**TASK DATA**

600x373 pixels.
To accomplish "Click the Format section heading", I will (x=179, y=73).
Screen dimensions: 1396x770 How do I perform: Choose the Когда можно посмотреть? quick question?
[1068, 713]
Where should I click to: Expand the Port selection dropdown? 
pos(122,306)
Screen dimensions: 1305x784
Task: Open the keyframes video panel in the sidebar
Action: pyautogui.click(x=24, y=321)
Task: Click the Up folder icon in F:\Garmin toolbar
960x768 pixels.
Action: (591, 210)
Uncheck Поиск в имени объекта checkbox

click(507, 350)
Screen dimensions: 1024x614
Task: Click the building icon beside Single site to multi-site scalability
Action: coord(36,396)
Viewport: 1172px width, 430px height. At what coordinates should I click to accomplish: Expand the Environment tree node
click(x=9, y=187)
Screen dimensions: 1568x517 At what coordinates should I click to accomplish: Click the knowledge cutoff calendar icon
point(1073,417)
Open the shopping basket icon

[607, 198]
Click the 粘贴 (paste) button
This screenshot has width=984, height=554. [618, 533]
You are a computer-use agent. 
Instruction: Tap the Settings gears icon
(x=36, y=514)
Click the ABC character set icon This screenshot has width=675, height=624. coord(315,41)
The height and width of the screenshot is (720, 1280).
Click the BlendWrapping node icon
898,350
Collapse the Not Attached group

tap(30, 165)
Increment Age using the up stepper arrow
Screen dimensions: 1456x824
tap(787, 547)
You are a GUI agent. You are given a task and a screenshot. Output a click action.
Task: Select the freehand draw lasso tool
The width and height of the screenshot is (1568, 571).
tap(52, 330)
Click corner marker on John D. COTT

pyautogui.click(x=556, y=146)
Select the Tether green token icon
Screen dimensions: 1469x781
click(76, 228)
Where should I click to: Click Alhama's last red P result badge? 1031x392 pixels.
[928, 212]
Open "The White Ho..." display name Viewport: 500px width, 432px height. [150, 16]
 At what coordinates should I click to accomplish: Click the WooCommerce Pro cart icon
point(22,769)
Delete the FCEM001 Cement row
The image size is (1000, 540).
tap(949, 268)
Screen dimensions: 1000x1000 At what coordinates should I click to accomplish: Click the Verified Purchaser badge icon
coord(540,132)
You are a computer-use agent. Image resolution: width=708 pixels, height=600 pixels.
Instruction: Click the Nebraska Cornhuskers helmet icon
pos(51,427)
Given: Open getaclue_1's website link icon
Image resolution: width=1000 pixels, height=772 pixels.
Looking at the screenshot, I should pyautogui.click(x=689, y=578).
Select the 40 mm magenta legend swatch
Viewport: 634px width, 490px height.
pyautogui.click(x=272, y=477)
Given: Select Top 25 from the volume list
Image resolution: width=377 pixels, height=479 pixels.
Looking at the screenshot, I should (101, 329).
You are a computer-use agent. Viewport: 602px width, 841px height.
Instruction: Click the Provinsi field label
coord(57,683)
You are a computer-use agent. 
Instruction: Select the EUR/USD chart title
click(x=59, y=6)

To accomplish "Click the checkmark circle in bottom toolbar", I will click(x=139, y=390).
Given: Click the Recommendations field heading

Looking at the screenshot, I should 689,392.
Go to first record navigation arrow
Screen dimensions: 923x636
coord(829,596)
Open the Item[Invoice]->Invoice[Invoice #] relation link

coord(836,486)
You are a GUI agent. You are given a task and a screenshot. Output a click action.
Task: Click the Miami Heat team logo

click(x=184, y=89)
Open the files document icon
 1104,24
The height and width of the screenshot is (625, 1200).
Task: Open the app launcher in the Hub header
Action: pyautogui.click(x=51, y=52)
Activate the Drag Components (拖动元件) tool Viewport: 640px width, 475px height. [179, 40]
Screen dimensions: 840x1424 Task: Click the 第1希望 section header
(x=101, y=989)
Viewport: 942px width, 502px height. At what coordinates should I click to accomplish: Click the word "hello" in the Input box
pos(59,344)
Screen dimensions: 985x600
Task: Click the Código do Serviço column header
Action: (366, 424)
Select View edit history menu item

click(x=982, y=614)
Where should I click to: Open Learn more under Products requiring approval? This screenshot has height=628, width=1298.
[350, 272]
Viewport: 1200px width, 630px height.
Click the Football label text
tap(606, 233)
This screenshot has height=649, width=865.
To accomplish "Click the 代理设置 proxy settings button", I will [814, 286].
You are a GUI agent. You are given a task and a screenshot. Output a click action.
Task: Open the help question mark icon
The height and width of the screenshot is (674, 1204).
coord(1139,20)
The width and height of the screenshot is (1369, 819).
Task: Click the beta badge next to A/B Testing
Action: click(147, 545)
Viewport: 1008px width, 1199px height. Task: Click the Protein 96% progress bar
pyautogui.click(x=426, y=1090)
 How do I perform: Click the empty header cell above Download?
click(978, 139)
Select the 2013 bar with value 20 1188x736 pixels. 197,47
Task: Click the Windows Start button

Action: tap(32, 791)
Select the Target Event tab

**EXERCISE DIRECTIONS**
In full and without alteration, reproduce the records above.

**REPLY TO THE EXERCISE**
600x373 pixels.
To accomplish "Click the Format section heading", I will (x=179, y=73).
Screen dimensions: 1396x770 How do I perform: Choose the Когда можно посмотреть? quick question?
[1068, 713]
Where should I click to: Expand the Port selection dropdown? 
pos(122,306)
Screen dimensions: 1305x784
Task: Open the keyframes video panel in the sidebar
Action: pyautogui.click(x=24, y=321)
Task: Click the Up folder icon in F:\Garmin toolbar
960x768 pixels.
Action: (591, 210)
Uncheck Поиск в имени объекта checkbox

click(507, 350)
Screen dimensions: 1024x614
Task: Click the building icon beside Single site to multi-site scalability
Action: coord(36,396)
Viewport: 1172px width, 430px height. At what coordinates should I click to accomplish: Expand the Environment tree node
click(x=9, y=187)
Screen dimensions: 1568x517 At what coordinates should I click to accomplish: Click the knowledge cutoff calendar icon
point(1073,417)
Open the shopping basket icon

[607, 198]
Click the 粘贴 (paste) button
This screenshot has width=984, height=554. [618, 533]
You are a computer-use agent. 
Instruction: Tap the Settings gears icon
(x=36, y=514)
Click the ABC character set icon This screenshot has width=675, height=624. coord(315,41)
The height and width of the screenshot is (720, 1280).
Click the BlendWrapping node icon
898,350
Collapse the Not Attached group

tap(30, 165)
Increment Age using the up stepper arrow
Screen dimensions: 1456x824
tap(787, 547)
You are a GUI agent. You are given a task and a screenshot. Output a click action.
Task: Select the freehand draw lasso tool
The width and height of the screenshot is (1568, 571).
tap(52, 330)
Click corner marker on John D. COTT

pyautogui.click(x=556, y=146)
Select the Tether green token icon
Screen dimensions: 1469x781
click(76, 228)
Where should I click to: Click Alhama's last red P result badge? 1031x392 pixels.
[928, 212]
Open "The White Ho..." display name Viewport: 500px width, 432px height. [150, 16]
 At what coordinates should I click to accomplish: Click the WooCommerce Pro cart icon
point(22,769)
Delete the FCEM001 Cement row
The image size is (1000, 540).
tap(949, 268)
Screen dimensions: 1000x1000 At what coordinates should I click to accomplish: Click the Verified Purchaser badge icon
coord(540,132)
You are a computer-use agent. Image resolution: width=708 pixels, height=600 pixels.
Instruction: Click the Nebraska Cornhuskers helmet icon
pos(51,427)
Given: Open getaclue_1's website link icon
Image resolution: width=1000 pixels, height=772 pixels.
Looking at the screenshot, I should pyautogui.click(x=689, y=578).
Select the 40 mm magenta legend swatch
Viewport: 634px width, 490px height.
pyautogui.click(x=272, y=477)
Given: Select Top 25 from the volume list
Image resolution: width=377 pixels, height=479 pixels.
Looking at the screenshot, I should (101, 329).
You are a computer-use agent. Viewport: 602px width, 841px height.
Instruction: Click the Provinsi field label
coord(57,683)
You are a computer-use agent. 
Instruction: Select the EUR/USD chart title
click(x=59, y=6)

To accomplish "Click the checkmark circle in bottom toolbar", I will click(x=139, y=390).
Given: Click the Recommendations field heading

Looking at the screenshot, I should 689,392.
Go to first record navigation arrow
Screen dimensions: 923x636
coord(829,596)
Open the Item[Invoice]->Invoice[Invoice #] relation link

coord(836,486)
You are a GUI agent. You are given a task and a screenshot. Output a click action.
Task: Click the Miami Heat team logo

click(x=184, y=89)
Open the files document icon
 1104,24
The height and width of the screenshot is (625, 1200).
Task: Open the app launcher in the Hub header
Action: pyautogui.click(x=51, y=52)
Activate the Drag Components (拖动元件) tool Viewport: 640px width, 475px height. [179, 40]
Screen dimensions: 840x1424 Task: Click the 第1希望 section header
(x=101, y=989)
Viewport: 942px width, 502px height. At what coordinates should I click to accomplish: Click the word "hello" in the Input box
pos(59,344)
Screen dimensions: 985x600
Task: Click the Código do Serviço column header
Action: (366, 424)
Select View edit history menu item

click(x=982, y=614)
Where should I click to: Open Learn more under Products requiring approval? This screenshot has height=628, width=1298.
[350, 272]
Viewport: 1200px width, 630px height.
Click the Football label text
tap(606, 233)
This screenshot has height=649, width=865.
To accomplish "Click the 代理设置 proxy settings button", I will [814, 286].
You are a GUI agent. You are given a task and a screenshot. Output a click action.
Task: Open the help question mark icon
The height and width of the screenshot is (674, 1204).
coord(1139,20)
The width and height of the screenshot is (1369, 819).
Task: Click the beta badge next to A/B Testing
Action: click(147, 545)
Viewport: 1008px width, 1199px height. Task: Click the Protein 96% progress bar
pyautogui.click(x=426, y=1090)
 How do I perform: Click the empty header cell above Download?
click(978, 139)
Select the 2013 bar with value 20 1188x736 pixels. 197,47
Task: Click the Windows Start button

Action: tap(32, 791)
Select the Target Event tab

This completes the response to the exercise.